The Arbitration Committee shall give not less than seven days' notice, in writing, of the time and place of its hearing of the dispute, to the Association, on behalf of the employee, and to the Employer.


At any hearing to consider the case for dismissal of an employee, the Arbitration Committee: 

Shall establish its own rules of procedure and of evidence. 

Shall rest the burden of proof for dismissal with the Employer. 

Shall have the right to call, examine and cross-examine witnesses. 

Shall grant to each party the right, either personally, or by agent or counsel, to adduce evidence, to call, examine and cross-examine witnesses and to address the Arbitration Committee. 
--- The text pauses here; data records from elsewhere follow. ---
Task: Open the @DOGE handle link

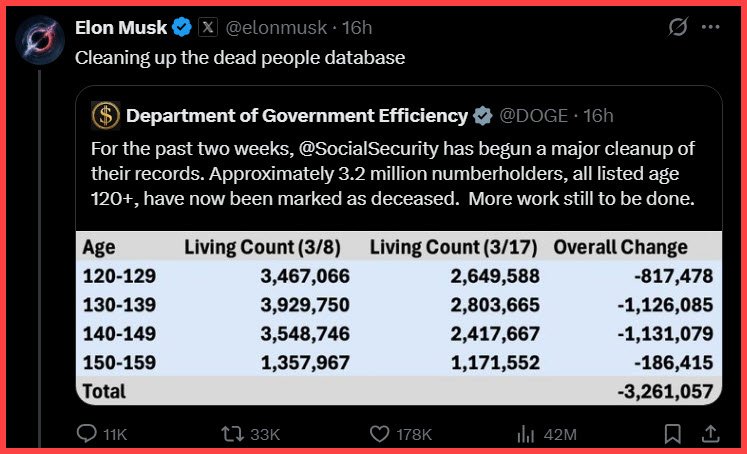Action: click(x=534, y=116)
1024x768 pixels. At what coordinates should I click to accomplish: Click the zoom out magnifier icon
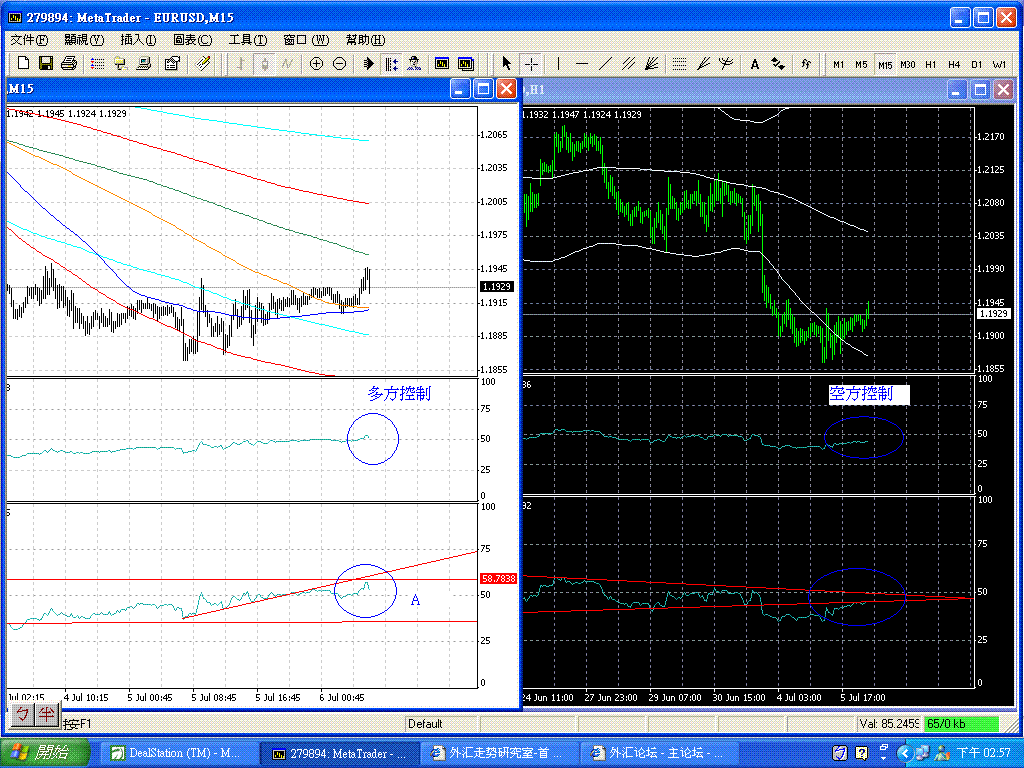pyautogui.click(x=340, y=64)
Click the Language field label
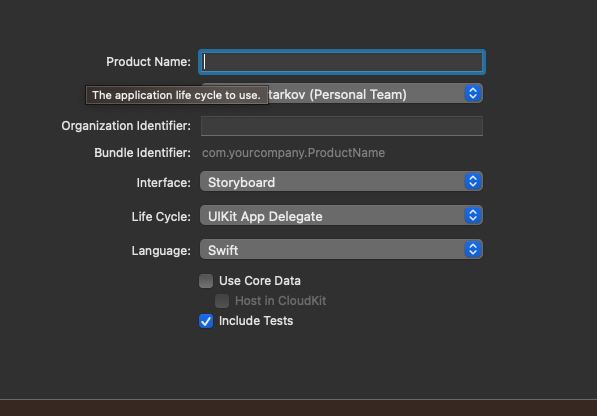597x416 pixels. coord(161,251)
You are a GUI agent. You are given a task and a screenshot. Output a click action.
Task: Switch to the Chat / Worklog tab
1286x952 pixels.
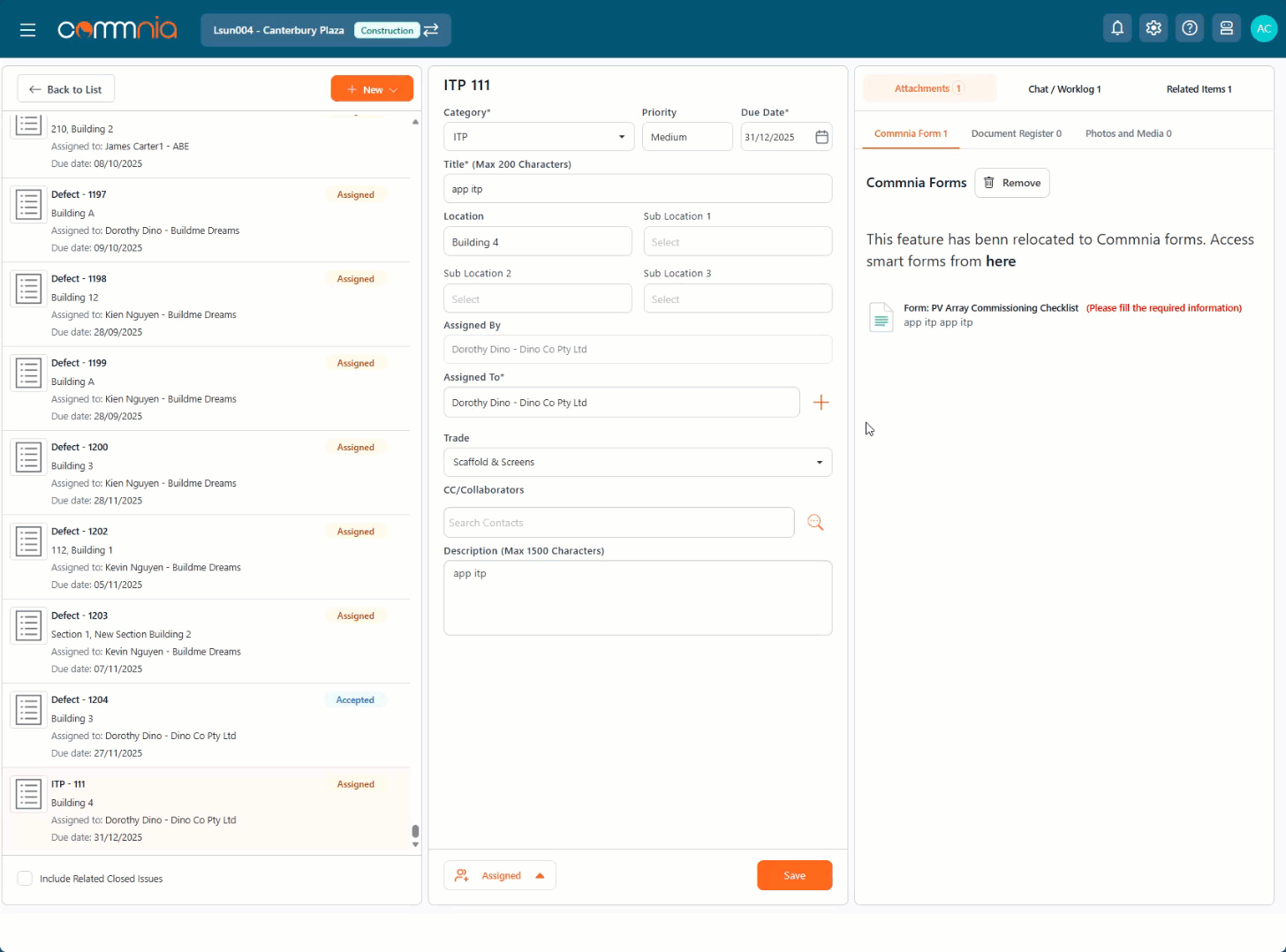1063,88
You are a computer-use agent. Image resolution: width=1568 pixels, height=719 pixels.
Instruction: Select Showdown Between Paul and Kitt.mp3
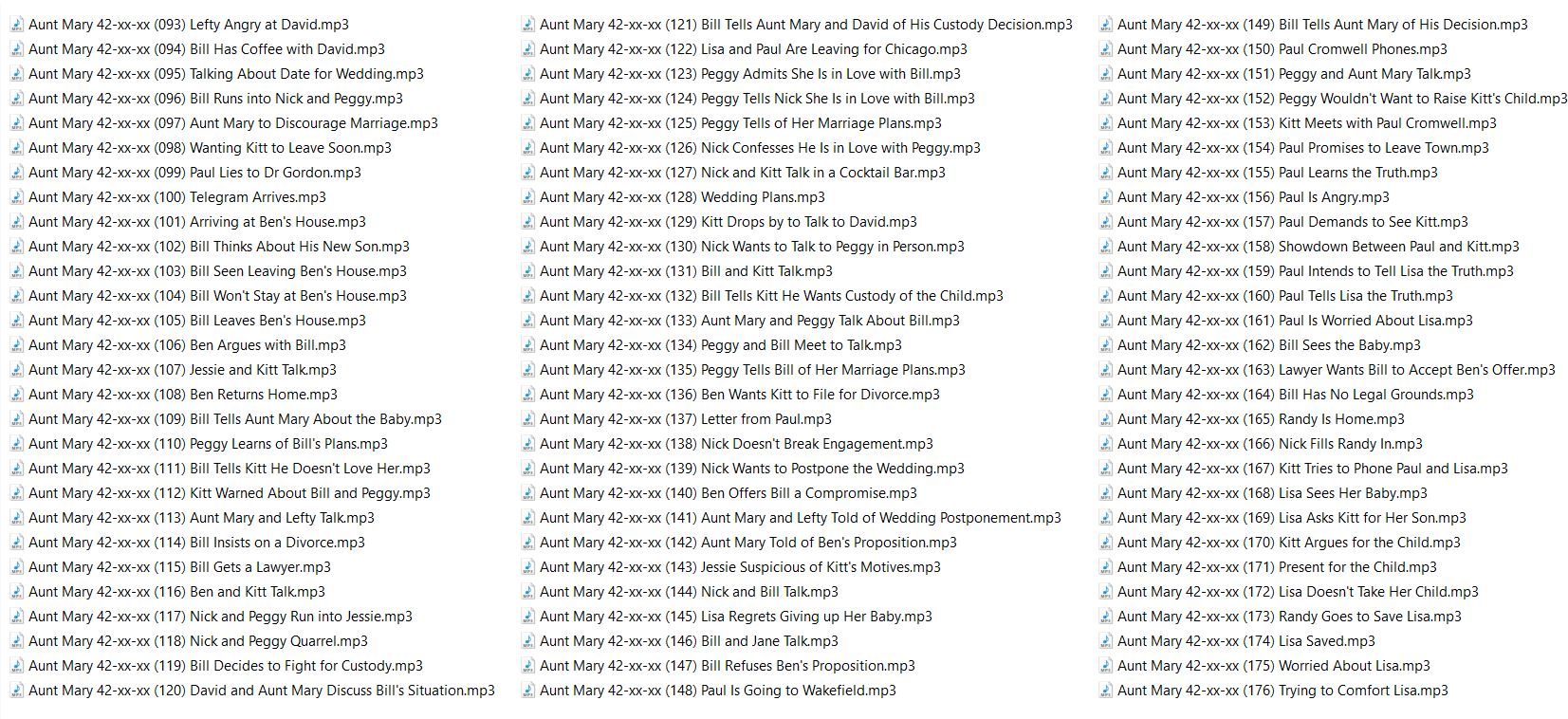(x=1318, y=247)
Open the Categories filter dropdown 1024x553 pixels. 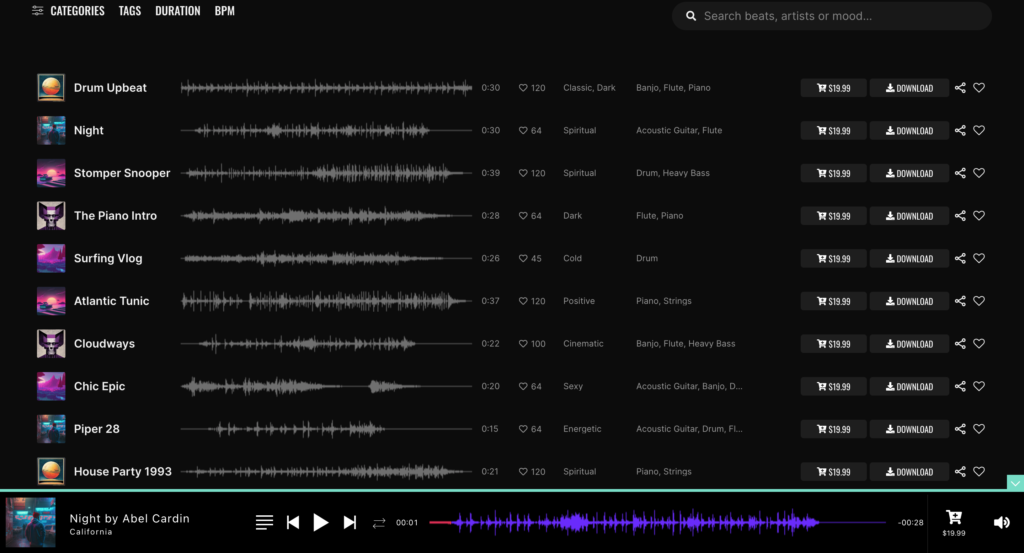tap(77, 11)
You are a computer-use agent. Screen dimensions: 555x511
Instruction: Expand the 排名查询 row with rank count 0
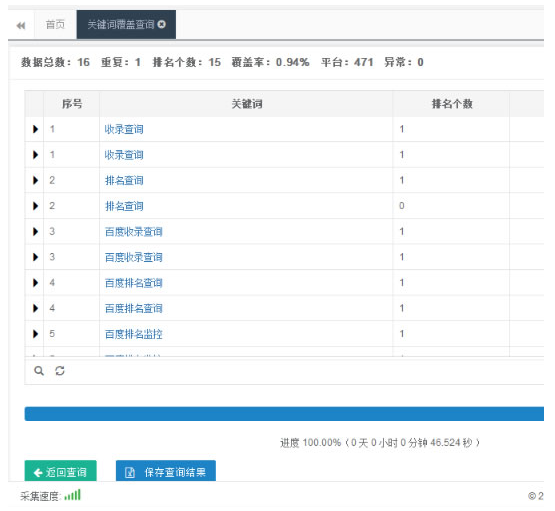coord(35,206)
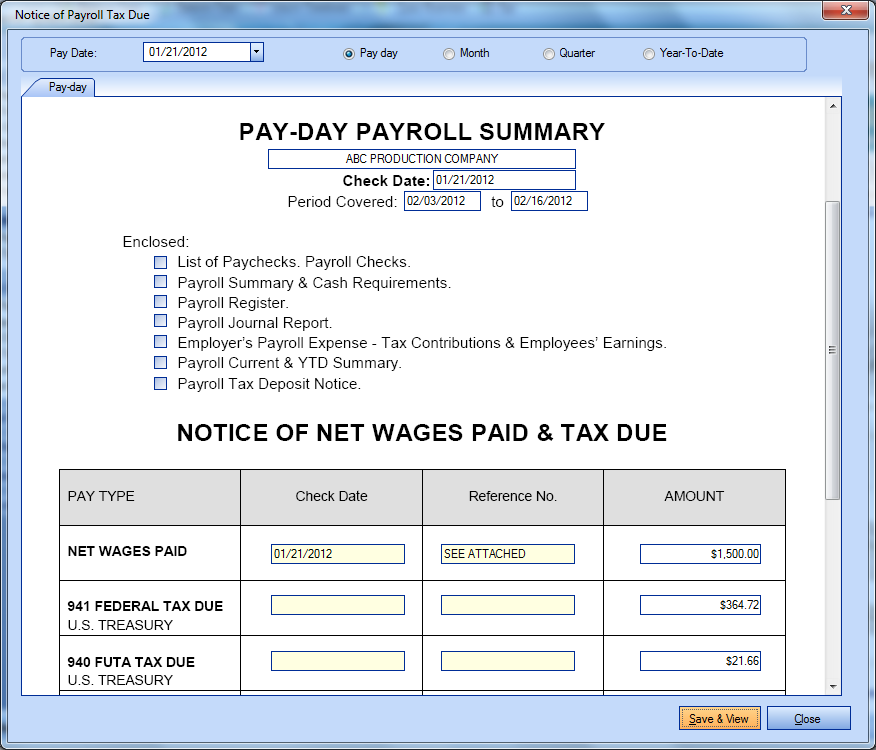Click the 941 Federal Tax reference number field
This screenshot has height=750, width=876.
[x=507, y=605]
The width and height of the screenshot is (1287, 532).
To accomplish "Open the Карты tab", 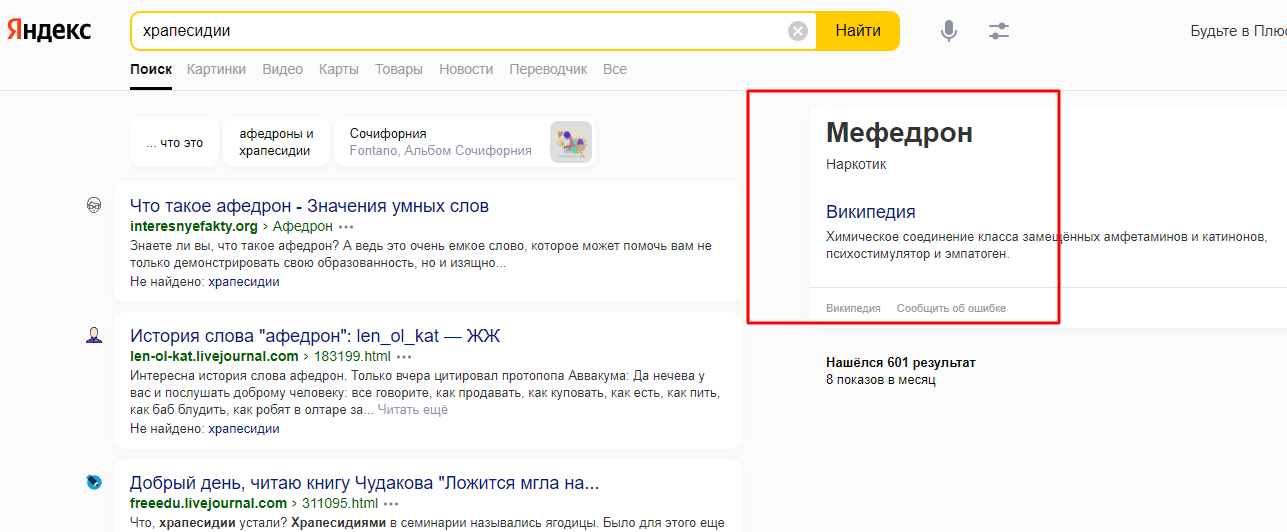I will pyautogui.click(x=339, y=69).
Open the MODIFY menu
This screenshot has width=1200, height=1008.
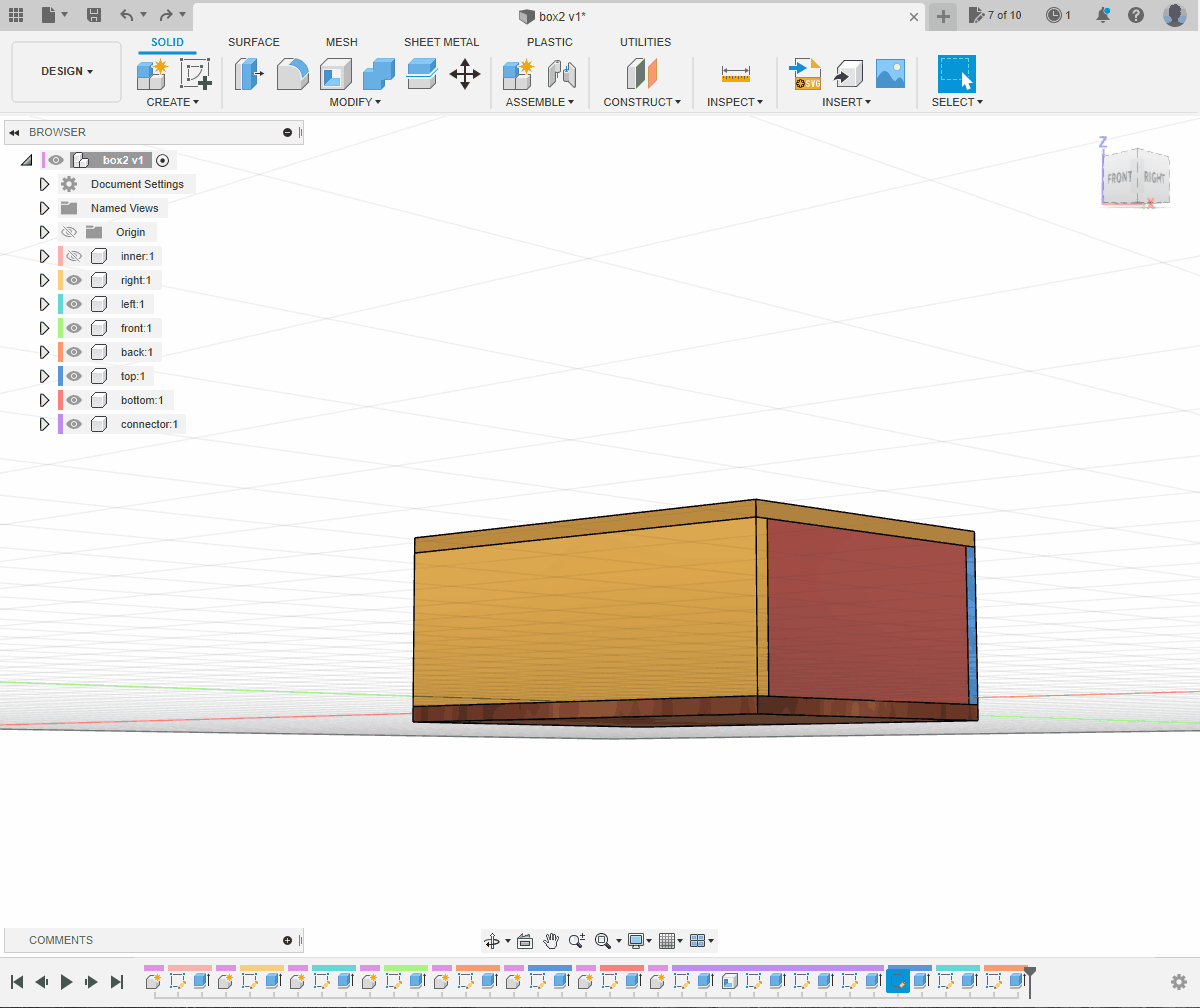[354, 102]

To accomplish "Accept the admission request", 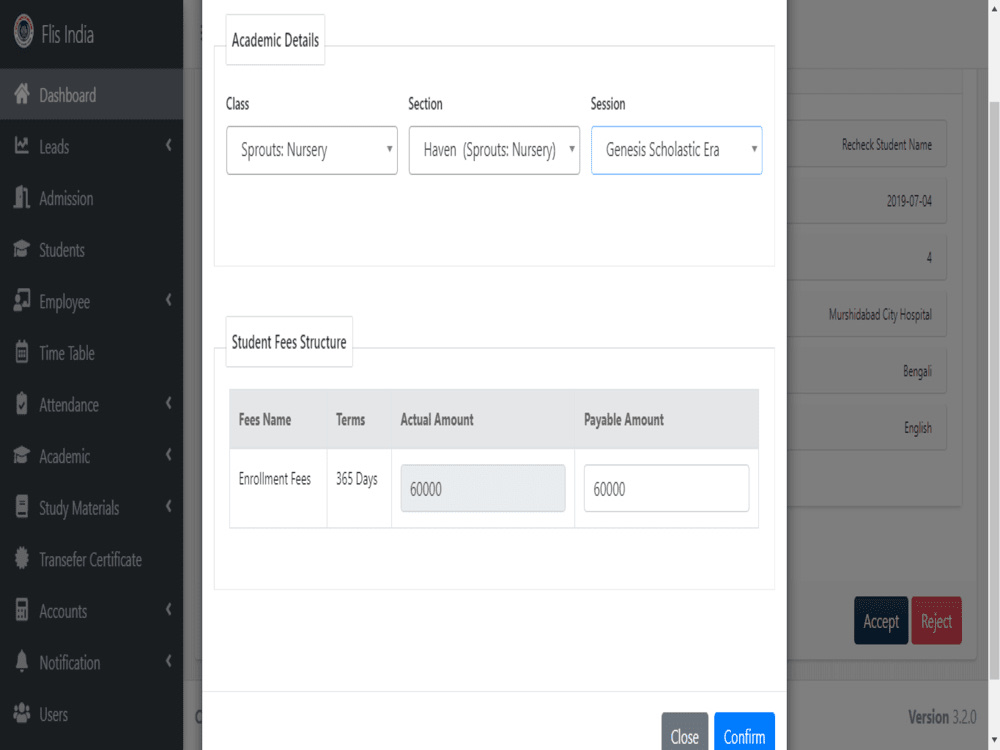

Shall hold its meetings in camera unless the Association, on behalf of the employee and the Employer, by mutual consent, agree that the meetings shall be open to the public. 

Shall cause the proceedings to be audio recorded, such record to be kept for Arbitration Committee purposes, and until all appeals are concluded. 

Shall have the power to substitute a more appropriate disciplinary action. 

Shall have the right to examine any documents which it considers relevant to the grievance in question.


All reasonable expenses incurred by the Arbitration Committee shall be paid by the Employer, but each party to the dispute shall be responsible for all costs of legal counsel and other agents employed by them in the prosecution or defence of the case.


The decision of the Arbitration Committee shall be by majority vote and shall be final and binding upon the Employer and employee. Should there not be a majority decision, the decision of the Chair shall prevail.


When the Arbitration Committee has reached its decision, it shall immediately notify, by registered mail, both the President and the Association, on behalf of the employee, of its decision. If the decision is that the employee stand dismissed for cause, then the President, upon authority of the Board, shall notify the employee by registered mail to the employee's home address of the effective date of dismissal, which in no case shall be earlier than the date on which the committee handed down its decision or the date specified in Article 31.5.4.